The narrator of Nico Walker’s Kirkus-starred 2018 novel, Cherry, is a young man from Cleveland who drops out of college and joins the U.S. Army to serve as a medic in the Iraq War. After his discharge, he returns home and suffers from PTSD; he starts seriously abusing drugs, including heroin, and becomes a bank robber in order to feed his addiction.

In real life, Walker did every single one of those things and served time in jail, where he wrote the book—which, to be clear, is a novel. In a 2019 interview with Killian Fox of the Guardian, Walker said, “I definitely didn’t want to write a non-fiction memoir….Legally, I didn’t think that I could. Beyond that, it was nice to have some ambiguity to hide behind.” Indeed, Walker keeps the narrator nameless to allow readers to imagine whoever they want in the role. That includes Spider-Man: Far from Home’s Tom Holland, who stars in a new film adaptation set to be released in theaters on Feb. 26 and on Apple TV+ on March 12.

The novel’s early sections require some patience, as they paint a picture of a frustratingly aimless guy who’s prone to bad decisions and sees women primarily as sex objects. Here’s an early description of his future wife, for instance: “Emily used to wear a white ribbon around her throat and talk in breaths and murmurs, being nice, as she was, in a way so as you didn’t know if she was a slut or just real down-to-earth.” At the same time, the author works hard to show his protagonist as perceptive and emotional—someone who’s capable of seeing the true beauty of things, but, you know, in a gritty way: “There’s a fuckload of starlings gone to war over a big wet juicy bag of garbage—look at them go!...This is the beauty of things fucking my heart.”

The account of the narrator’s time in the military is more interesting, as it viscerally gets across the repetitive, soul-deadening grind of going on mission after hellish mission; along the way, it also reveals the military as a toxic institution, plagued by casual homophobia and misogyny. (While in Iraq, the narrator refers to a female soldier as “definitely fuckable” and also “one of God’s diamonds,” because, as established, that’s how he rolls.) When the narrator gets home, it’s no surprise that he goes downhill and takes his wife with him; the latter parts of the book effectively stress the repetitiveness of addiction and the banality of crime, but it all leads nowhere in particular; in the end, the story just sputters to a stop.

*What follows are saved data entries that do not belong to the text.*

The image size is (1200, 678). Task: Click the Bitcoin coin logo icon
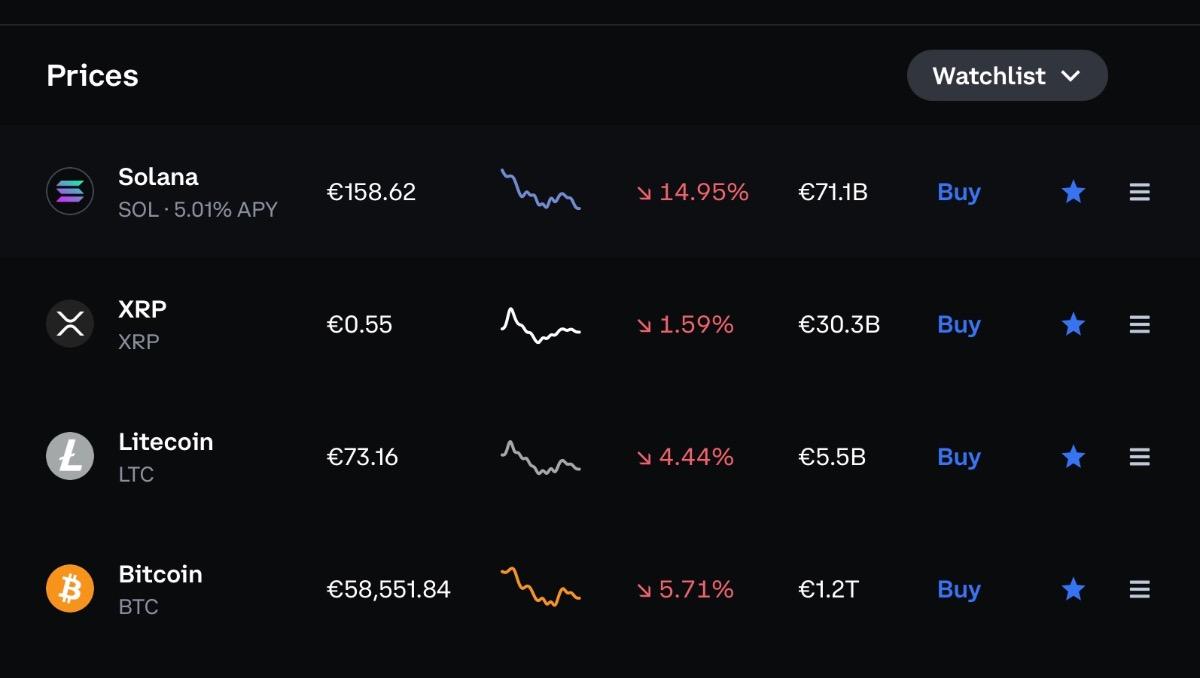tap(70, 589)
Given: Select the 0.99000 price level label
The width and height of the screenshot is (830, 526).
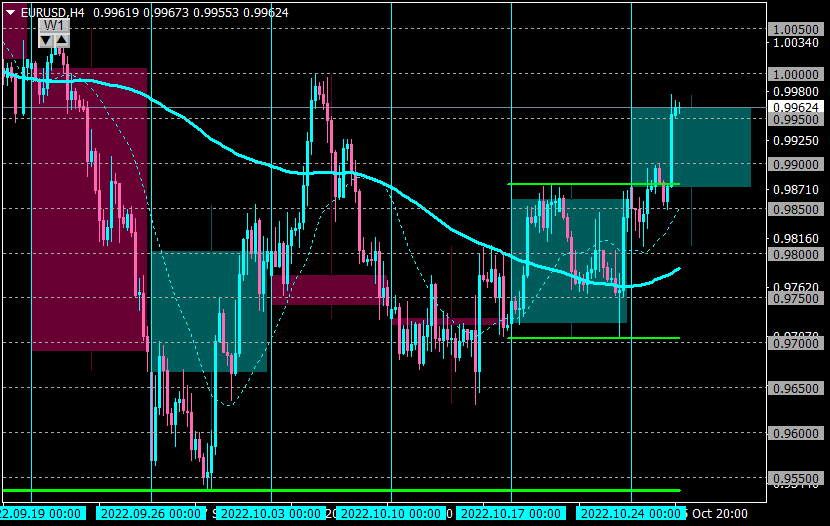Looking at the screenshot, I should (796, 165).
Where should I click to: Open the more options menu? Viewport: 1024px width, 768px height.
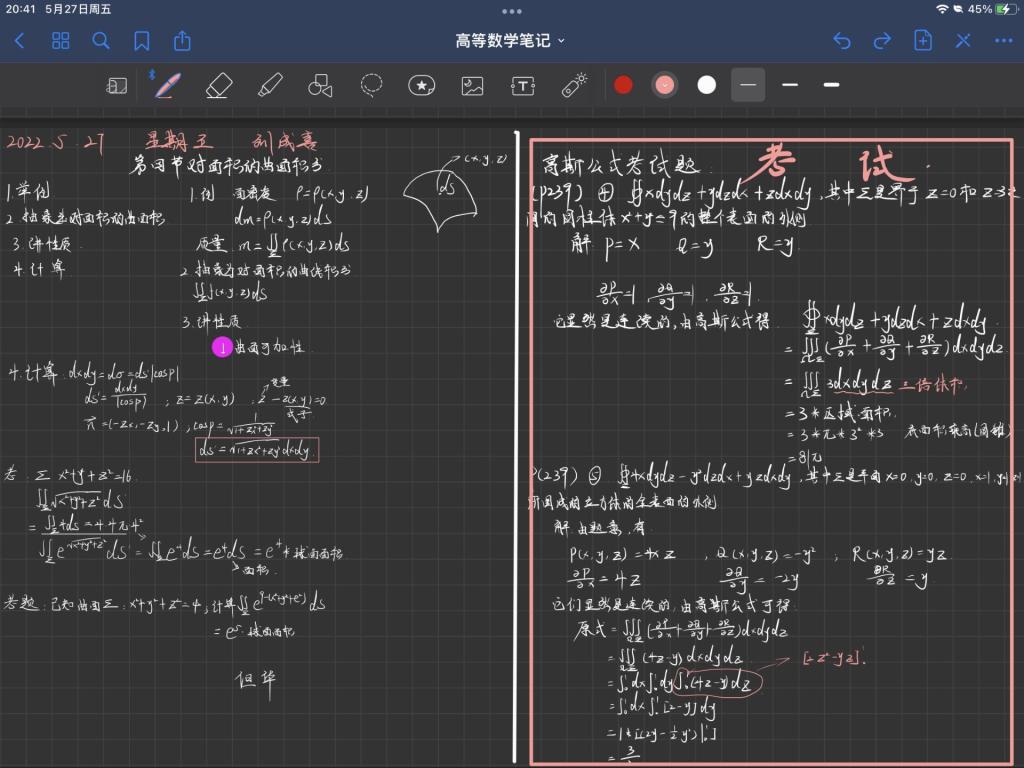[x=1003, y=41]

Directors Anthony Russo and Joe Russo, best known for helming Avengers: Endgame and other Marvel blockbusters, wisely cast Holland as the lead in the film; after all, anyone who’s seen the actor as the naïve Peter Parker will automatically be on his side. The directors also seem to understand that the story, as laid out in the novel, is somewhat vague and formless; at one point, the film even introduces a doctor character named “Dr. Whomever.” Bank names get similar, clever treatment: “Shitty Bank,” “Capitalist One,” “Bank Fucks America,” “Credit None.” It’s a device that intriguingly emphasizes the subjectivity of the narrator’s memories, but the Russos seem content to simply use it as an occasional gag.

Holland does a convincing job as the still-nameless protagonist, showing more of the range that he demonstrated in the Netflix film The Devil All the Time, which Kirkus named as one of the best book-to-screen adaptations of 2020. Ciara Bravo, best known for her work as a child actor in the Nickelodeon show Big Time Rush, is less believable as drug-addict Emily, but to be fair, she doesn’t have much to work with. In both the book and movie, she’s a nonentity—a plot device to make the narrator seem more sympathetic. Sure, the protagonist may be a self-involved person who thinks nothing of making bank employees fear for their lives so he can get another fix, but just look at the pretty things he thinks about what’s-her-name.

She’s not the only underwritten female character in the novel or the film; the narrator’s ex-girlfriend, Madison, for instance, comes off as an unfeeling monster who has lots of tawdry sex with other men. In the movie, she’s played by Now Apocalypse’s Kelli Berglund in a blink-and-you-miss it role that absolutely wastes her considerable talent.

Still, the directors, along with screenwriters Angela Russo-Otstot and Jessica Goldberg, try their best to tweak the tale to make it more dramatic, especially in the latter sections. Someone actually dies in the aftermath of one robbery, for example, which doesn’t happen in the book. In addition, the narrator gets arrested and does significant time, which has the effect of giving the story a feeling of resolution. Viewers will feel that maybe, just maybe, the narrator can start over. Maybe he’ll write a novel about all this.

David Rapp is the senior Indie editor.